**TEXTE SUPPORT:**
━━━━━━━━
Sélection de pavillons étrangers

Par Philippe Piguet · L'ŒIL

Le 1 juin 2003 - 885 mots

Jana Sterbak / pavillon canadien
Installations, objets, vidéos, films, les œuvres de Jana Sterbak fonctionnent comme des microcosmes dramatiques dont le corps est tout à la fois le sujet et le vecteur. L’image photographique de son Generic Man (1989), vu de dos, crâne rasé, la nuque frappée d’un simple code barre est emblématique de sa manière. Née à Prague en 1955, Jana Sterbak a immigré et adopté le Canada au moment des événements de 1968, puis elle a vécu à New York et à Paris. Elle partage aujourd'hui son temps entre Montréal et Barcelone. Le fait que le musée d’Art contemporain de Montréal l’ait choisie pour représenter le Canada à la cinquantième Biennale de Venise est signe de l’esprit d’ouverture d’un pays dont la tolérance multiculturelle est connue. Fort d’un puissant sentiment sur la condition humaine, l’art de Sterbak cultive ironie et gravité en quête d’une forme de communication contemporaine qui en appelle aux matériaux et aux dispositifs les plus divers. L’œuvre vidéographique que l’artiste présente à Venise et qui est dédiée à Joseph Brodsky est l’occasion de prendre toute la mesure de la diversité et de la complexité de son travail.     Ph. P.
- Le pavillon canadien est situé dans les Giardini.

Pedro Cabrita Reis / pavillon portugais
Des constructions élémentaires faites de matériaux basiques, livrées à toutes sortes d’expériences perceptuelles : l’œuvre de Pedro Cabrita Reis, qui représente le Portugal à la Biennale, témoigne d’une nécessité à habiter l’espace. Plâtre, aluminium, goudron, bois, tubes de néon, verre sont employés par l’artiste à la réalisation de structures brutes dans un état apparent d’inachèvement. Leur principe de fabrication laissé à vue les renvoie à l’ordre d’éléments d’architecture expérimentaux dans un rapport spécifique à l’espace environnant. Intéressé par tout ce qui touche à « l’acte de construction », Pedro Cabrita Reis, né en 1956 à Lisbonne, investit ses œuvres d’une dimension duelle en relation d’une part avec la notion générique de territoire, celui de l’homme par rapport au monde, de l’autre avec l’idée d’une appropriation de l’espace. D’un point de vue purement abstrait, les œuvres de Cabrita Reis peuvent être perçues comme les structures archétypales d’un monde métaphorique, voire poétique, s’interrogeant sur la place de l’humain.  Ph. P.
━━━━━━━━
**CONSIGNE:** Reprenez l'article sur les pavillons étrangers de la Biennale de Venise après sa dernière phrase et poursuivez-le.

Enregistrements conservés:
━━━━━━━━
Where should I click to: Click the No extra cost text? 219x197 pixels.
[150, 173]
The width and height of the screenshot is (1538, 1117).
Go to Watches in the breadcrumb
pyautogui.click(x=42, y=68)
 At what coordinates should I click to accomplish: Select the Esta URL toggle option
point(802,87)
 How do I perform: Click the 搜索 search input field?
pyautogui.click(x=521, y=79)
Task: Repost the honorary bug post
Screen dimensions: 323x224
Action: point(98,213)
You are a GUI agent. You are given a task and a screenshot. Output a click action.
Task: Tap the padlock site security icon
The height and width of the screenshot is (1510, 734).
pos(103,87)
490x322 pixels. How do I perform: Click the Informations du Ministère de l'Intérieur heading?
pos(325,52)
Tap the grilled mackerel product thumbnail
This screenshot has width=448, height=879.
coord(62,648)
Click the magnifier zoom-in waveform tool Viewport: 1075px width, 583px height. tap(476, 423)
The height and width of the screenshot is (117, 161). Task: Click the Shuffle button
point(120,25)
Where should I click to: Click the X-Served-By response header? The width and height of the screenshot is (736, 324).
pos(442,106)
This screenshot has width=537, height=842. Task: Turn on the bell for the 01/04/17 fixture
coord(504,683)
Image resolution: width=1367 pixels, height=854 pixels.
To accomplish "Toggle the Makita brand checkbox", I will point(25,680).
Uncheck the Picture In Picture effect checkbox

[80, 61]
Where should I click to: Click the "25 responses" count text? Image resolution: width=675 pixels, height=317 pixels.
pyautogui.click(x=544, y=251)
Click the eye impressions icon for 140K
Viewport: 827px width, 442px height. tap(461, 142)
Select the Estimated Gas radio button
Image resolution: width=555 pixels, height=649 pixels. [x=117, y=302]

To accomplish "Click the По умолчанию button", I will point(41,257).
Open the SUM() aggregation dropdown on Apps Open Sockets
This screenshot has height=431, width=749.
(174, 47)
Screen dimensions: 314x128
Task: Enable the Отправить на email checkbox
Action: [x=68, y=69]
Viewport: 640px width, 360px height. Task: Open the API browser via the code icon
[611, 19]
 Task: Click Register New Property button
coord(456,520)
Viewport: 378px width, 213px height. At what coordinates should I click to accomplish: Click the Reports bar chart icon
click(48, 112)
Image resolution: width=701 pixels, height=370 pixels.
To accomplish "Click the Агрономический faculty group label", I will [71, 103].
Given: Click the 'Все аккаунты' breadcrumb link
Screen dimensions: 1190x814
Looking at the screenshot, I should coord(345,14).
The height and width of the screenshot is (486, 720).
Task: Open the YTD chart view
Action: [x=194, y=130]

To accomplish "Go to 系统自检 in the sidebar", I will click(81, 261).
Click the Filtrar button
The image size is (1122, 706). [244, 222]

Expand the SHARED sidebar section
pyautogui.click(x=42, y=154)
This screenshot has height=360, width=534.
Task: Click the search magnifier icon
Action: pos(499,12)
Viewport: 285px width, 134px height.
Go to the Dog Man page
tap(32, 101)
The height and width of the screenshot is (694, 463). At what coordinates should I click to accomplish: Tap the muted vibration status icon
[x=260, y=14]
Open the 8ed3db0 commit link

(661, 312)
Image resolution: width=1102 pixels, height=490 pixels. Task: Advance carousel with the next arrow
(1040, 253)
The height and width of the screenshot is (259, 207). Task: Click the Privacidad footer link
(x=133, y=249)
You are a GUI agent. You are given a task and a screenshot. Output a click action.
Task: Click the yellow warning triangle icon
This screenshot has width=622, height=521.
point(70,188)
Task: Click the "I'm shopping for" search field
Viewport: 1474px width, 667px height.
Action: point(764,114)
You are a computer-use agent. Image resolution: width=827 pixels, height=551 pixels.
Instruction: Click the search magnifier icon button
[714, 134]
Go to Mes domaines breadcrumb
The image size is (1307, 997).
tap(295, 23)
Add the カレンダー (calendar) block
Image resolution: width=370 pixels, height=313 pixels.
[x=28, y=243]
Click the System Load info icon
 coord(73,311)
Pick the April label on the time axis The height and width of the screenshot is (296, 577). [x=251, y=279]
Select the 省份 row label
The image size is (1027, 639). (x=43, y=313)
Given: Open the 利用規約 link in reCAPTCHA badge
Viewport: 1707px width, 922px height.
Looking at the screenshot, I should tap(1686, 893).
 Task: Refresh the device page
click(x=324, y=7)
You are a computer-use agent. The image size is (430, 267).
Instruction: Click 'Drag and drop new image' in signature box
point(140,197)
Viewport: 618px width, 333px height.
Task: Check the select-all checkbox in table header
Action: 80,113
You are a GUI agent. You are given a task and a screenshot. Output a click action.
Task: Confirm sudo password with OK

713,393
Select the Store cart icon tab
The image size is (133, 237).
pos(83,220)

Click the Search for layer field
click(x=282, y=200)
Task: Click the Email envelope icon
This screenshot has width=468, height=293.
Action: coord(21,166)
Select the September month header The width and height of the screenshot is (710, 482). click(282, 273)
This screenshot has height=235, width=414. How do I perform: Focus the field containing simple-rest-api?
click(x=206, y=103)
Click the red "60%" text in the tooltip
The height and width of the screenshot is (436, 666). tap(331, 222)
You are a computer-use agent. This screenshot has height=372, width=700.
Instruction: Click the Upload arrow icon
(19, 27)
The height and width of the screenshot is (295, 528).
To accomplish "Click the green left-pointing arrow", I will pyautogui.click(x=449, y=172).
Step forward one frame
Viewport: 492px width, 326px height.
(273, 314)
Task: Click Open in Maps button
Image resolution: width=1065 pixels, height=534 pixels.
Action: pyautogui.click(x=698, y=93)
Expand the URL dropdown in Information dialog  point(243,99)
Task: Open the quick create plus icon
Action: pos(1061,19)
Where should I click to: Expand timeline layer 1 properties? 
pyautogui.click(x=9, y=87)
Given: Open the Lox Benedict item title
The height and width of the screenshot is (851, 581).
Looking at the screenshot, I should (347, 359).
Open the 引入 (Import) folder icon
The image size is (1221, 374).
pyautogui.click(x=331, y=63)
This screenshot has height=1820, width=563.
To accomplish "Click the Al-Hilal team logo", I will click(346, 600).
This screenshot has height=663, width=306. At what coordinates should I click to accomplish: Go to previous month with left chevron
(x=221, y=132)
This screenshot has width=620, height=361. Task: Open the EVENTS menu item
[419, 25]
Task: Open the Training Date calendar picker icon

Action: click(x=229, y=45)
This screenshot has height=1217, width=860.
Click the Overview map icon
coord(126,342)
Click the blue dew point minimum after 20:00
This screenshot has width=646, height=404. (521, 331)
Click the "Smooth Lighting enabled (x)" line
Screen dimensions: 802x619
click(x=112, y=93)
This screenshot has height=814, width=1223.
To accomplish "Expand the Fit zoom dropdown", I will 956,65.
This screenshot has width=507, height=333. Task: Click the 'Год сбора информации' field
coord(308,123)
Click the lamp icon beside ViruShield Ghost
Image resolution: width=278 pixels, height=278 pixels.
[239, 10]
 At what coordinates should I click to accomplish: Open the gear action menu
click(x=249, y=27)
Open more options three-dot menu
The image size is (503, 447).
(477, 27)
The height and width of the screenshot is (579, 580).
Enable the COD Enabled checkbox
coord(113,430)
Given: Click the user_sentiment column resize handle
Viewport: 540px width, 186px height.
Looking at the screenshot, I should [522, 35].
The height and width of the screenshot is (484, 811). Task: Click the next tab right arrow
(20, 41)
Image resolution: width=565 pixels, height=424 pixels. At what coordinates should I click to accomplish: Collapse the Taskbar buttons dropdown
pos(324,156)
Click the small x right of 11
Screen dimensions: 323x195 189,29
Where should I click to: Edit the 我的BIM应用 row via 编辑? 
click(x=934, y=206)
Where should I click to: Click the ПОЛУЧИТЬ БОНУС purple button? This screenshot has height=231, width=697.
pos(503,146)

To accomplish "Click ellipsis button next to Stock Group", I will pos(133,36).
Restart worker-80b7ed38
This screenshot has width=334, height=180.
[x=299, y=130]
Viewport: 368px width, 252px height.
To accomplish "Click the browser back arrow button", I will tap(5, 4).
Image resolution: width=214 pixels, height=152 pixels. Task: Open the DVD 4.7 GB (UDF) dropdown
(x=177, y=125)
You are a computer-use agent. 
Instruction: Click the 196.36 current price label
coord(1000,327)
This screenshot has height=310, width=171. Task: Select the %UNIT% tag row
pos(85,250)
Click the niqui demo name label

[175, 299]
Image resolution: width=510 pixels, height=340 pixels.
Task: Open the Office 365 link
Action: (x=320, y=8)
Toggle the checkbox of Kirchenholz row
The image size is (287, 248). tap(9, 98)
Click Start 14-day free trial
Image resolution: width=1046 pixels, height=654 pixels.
━━━━━━━━
**RÉSULTAT OBTENU:**
- Le pavillon portugias est installé sur la Giudecca dans les Antichi Granai.

Olafur Eliasson / pavillon danois
À l’heure où les œuvres fondées sur l’expérience physique du spectateur tournent dans le vide et tombent bien trop souvent dans le spectaculaire gratuit, la démarche d’Olafur Eliasson offre une réflexion scientifique et artistique qui a toutes ses chances et toutes les raisons d’être récompensée cette année à Venise. Pour son « pavillon aveugle », l’artiste danois d’origine islandaise compte bien mettre nos sens en alerte dans une expérience totale faite de miroirs, de kaléidoscopes, d’escaliers et de plans d’élévation interrompus, de chambres obscures et de flash stroboscopiques. À l’extérieur comme à l’intérieur, le pavillon danois promet d’être complètement métamorphosé pour donner libre cours à la réalité extravagante mais éclairée d’Eliasson. Entre architecture, sciences physiques et phénomènes naturels, le « pavillon aveugle » cristallise tous les centres d’intérêt d’un artiste pour qui le spectateur n’est pas une menace mais plutôt un cobaye dont les réactions sont des atouts de poids. Thème cher à sa recherche, la désorientation offre une lecture riche et réfléchie de la thématique générale de la Biennale et laisse présager que le pavillon danois sera un des pôles des
jardins vénitiens.     B. R.
- Le pavillon danois se trouve dans les Giardini.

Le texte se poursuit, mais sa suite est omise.